SOURCE TEXT —
■ ■ ■
From: Jason Gunthorpe <jgg@mellanox.com>

For creation, as soon as the umem_odp is created the notifier can be
called, however the underlying MR may not have been setup yet. This would
cause problems if mlx5_ib_invalidate_range() runs. There is some
confusing/ulocked/racy code that might by trying to solve this, but
without locks it isn't going to work right.

Instead trivially solve the problem by short-circuiting the invalidation
if there are not yet any DMA mapped pages. By definition there is nothing
to invalidate in this case.

The create code will have the umem fully setup before anything is DMA
mapped, and npages is fully locked by the umem_mutex.

For destroy, invalidate the entire MR at the HW to stop DMA then DMA unmap
the pages before destroying the MR. This drives npages to zero and
prevents similar racing with invalidate while the MR is undergoing
destruction.

Arguably it would be better if the umem was created after the MR and
destroyed before, but that would require a big rework of the MR code.

Fixes: 6aec21f6a832 ("IB/mlx5: Page faults handling infrastructure")
Reviewed-by: Artemy Kovalyov <artemyko@mellanox.com>
Signed-off-by: Jason Gunthorpe <jgg@mellanox.com>
---
 drivers/infiniband/hw/mlx5/mlx5_ib.h |  3 ++
 drivers/infiniband/hw/mlx5/mr.c      | 74 +++++++++------------------
 drivers/infiniband/hw/mlx5/odp.c     | 75 ++++++++++++++++++++++++----
 3 files changed, 93 insertions(+), 59 deletions(-)
■ ■ ■
DATA LISTING —
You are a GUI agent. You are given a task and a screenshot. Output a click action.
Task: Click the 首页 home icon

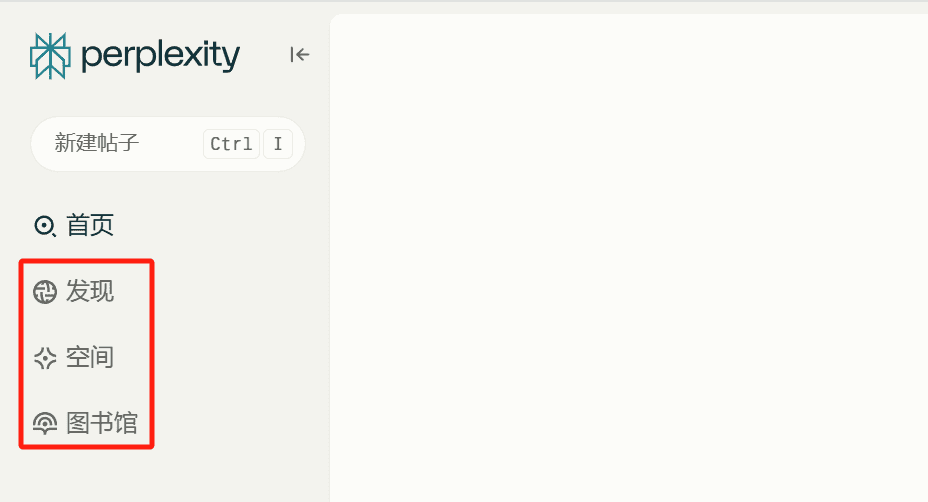click(45, 226)
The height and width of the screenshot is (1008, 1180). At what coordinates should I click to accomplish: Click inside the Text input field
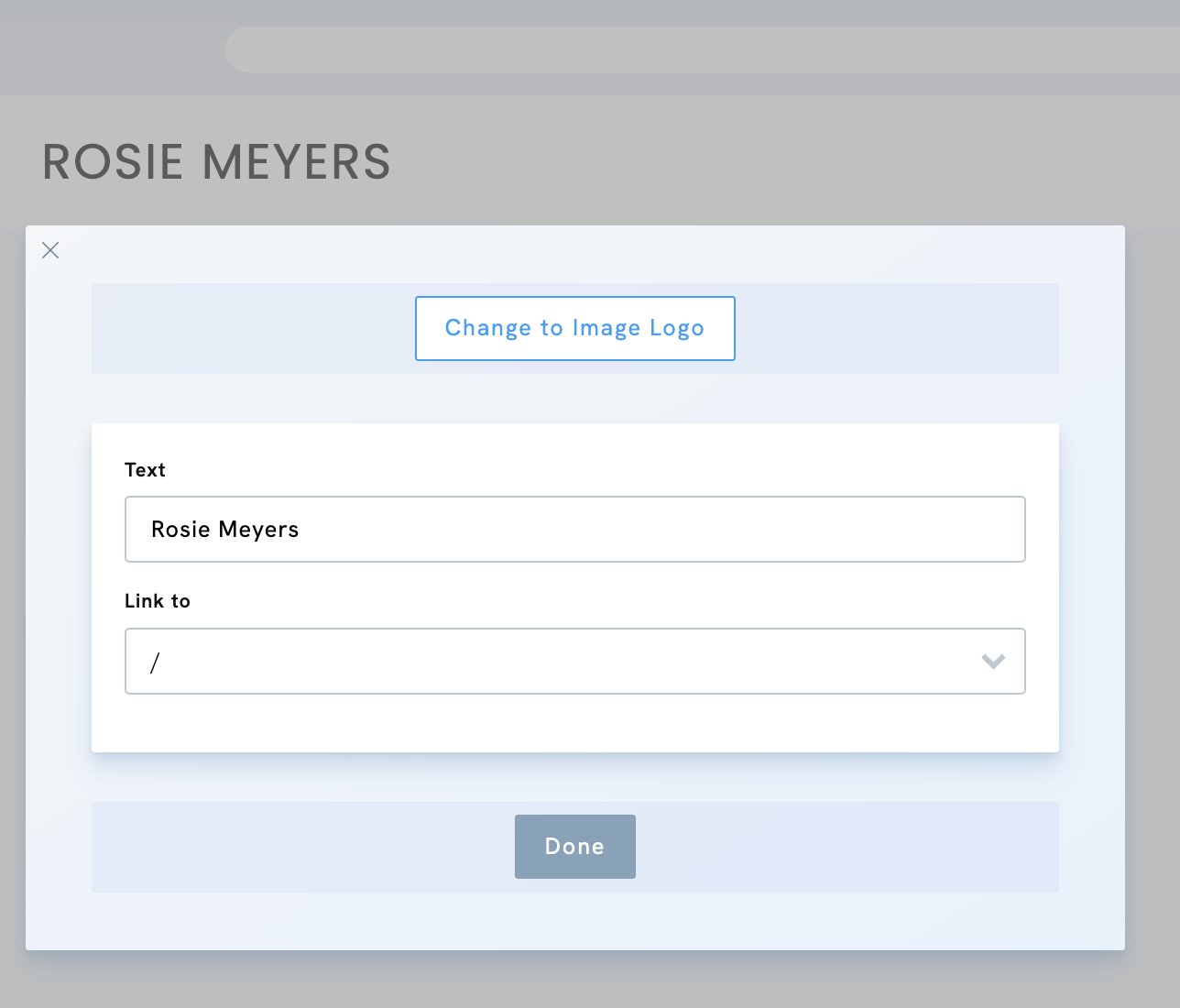pyautogui.click(x=574, y=529)
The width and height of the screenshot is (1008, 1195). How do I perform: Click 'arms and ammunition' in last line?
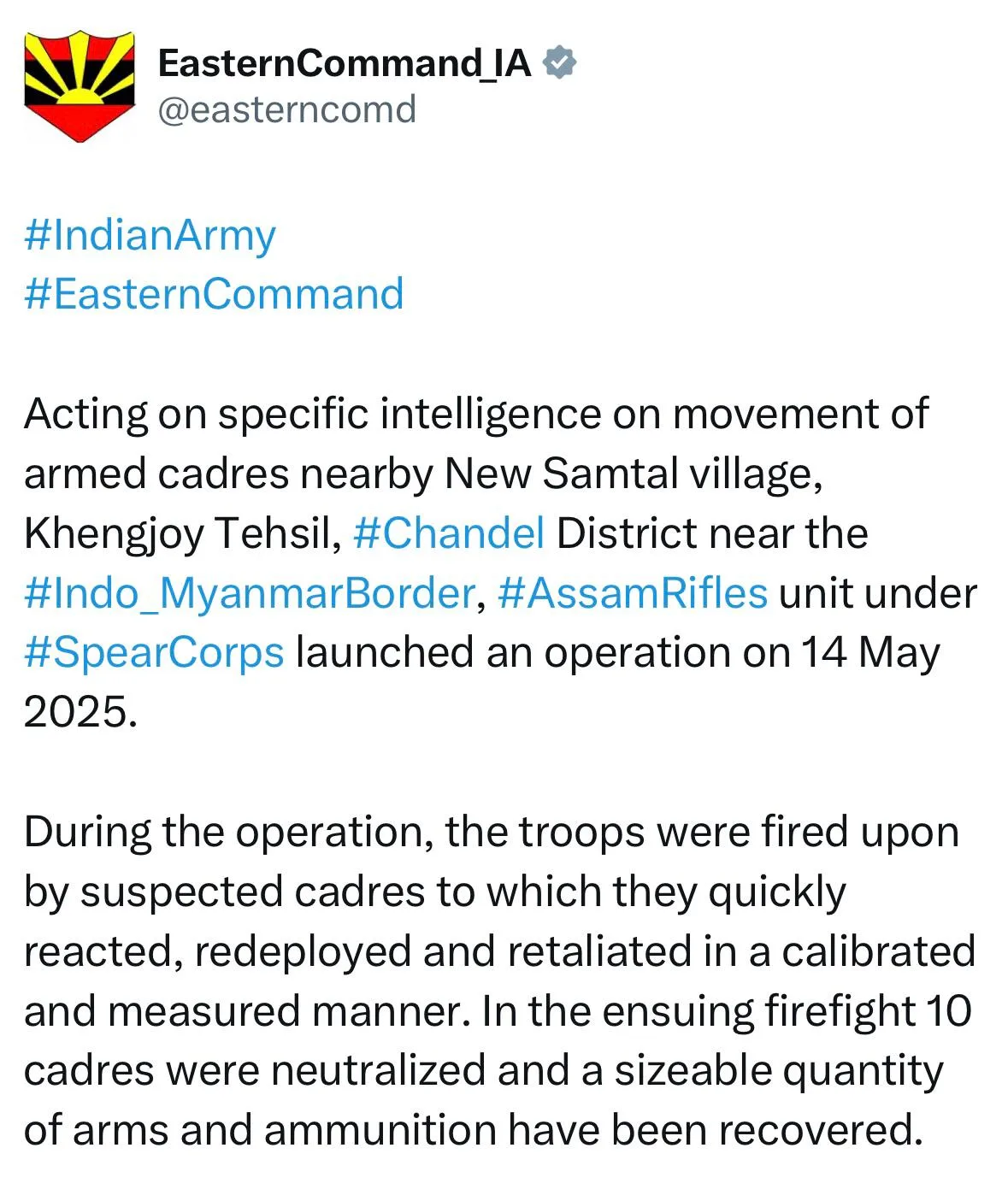(285, 1130)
■ ■ ■
DIRECTIVES —
1. List every file path named in the mlx5 patch text.
2. Reproduce word for word the stretch of the mlx5 patch text from "From: Jason Gunthorpe" through "by the umem_mutex.".
3. Answer these questions from the mlx5 patch text:
(a) Who is named as the reviewer?
(b) What fully locks npages?
(c) How many insertions and how many deletions does the summary report?

ANSWER LIST —
1.
drivers/infiniband/hw/mlx5/mlx5_ib.h
drivers/infiniband/hw/mlx5/mr.c
drivers/infiniband/hw/mlx5/odp.c

2.
From: Jason Gunthorpe <jgg@mellanox.com>

For creation, as soon as the umem_odp is created the notifier can be
called, however the underlying MR may not have been setup yet. This would
cause problems if mlx5_ib_invalidate_range() runs. There is some
confusing/ulocked/racy code that might by trying to solve this, but
without locks it isn't going to work right.

Instead trivially solve the problem by short-circuiting the invalidation
if there are not yet any DMA mapped pages. By definition there is nothing
to invalidate in this case.

The create code will have the umem fully setup before anything is DMA
mapped, and npages is fully locked by the umem_mutex.

3.
(a) Artemy Kovalyov
(b) The umem_mutex
(c) 93 insertions and 59 deletions